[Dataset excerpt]
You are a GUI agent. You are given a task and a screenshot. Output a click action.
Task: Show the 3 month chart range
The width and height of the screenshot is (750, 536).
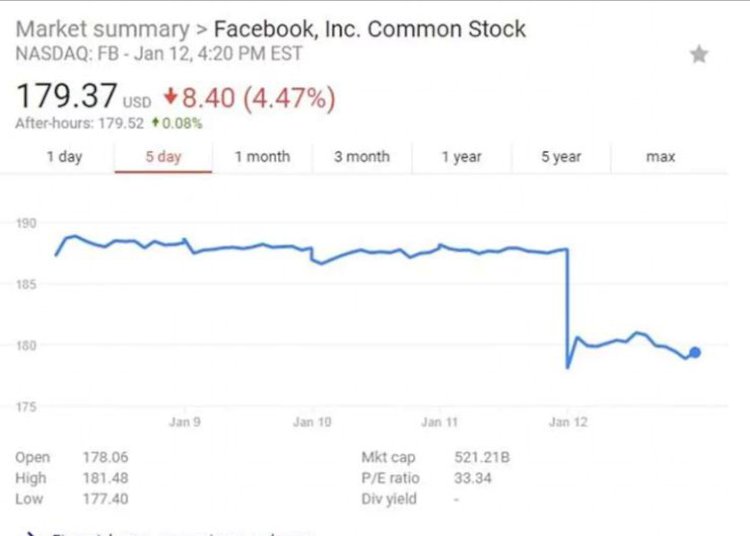click(x=361, y=157)
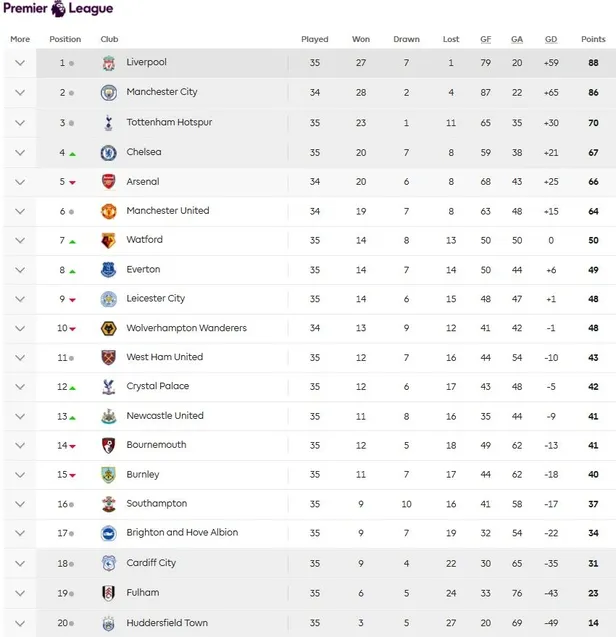Viewport: 616px width, 637px height.
Task: Click the Arsenal club crest icon
Action: pos(108,182)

WHAT NEEDS TO BE DONE:
In the listing above, rename "screenshot" to "screen capture" wherever it occurs and reproduce the listing with no other changes. Omit the pictures from your output.

OUTPUT BELOW:
You are a GUI agent. You are given a task and a screen capture. Output a click action.
Task: Show the 3 month chart range
The width and height of the screen capture is (750, 536).
click(x=361, y=157)
Viewport: 616px width, 637px height.
Task: Click the Arsenal club crest icon
Action: pos(108,182)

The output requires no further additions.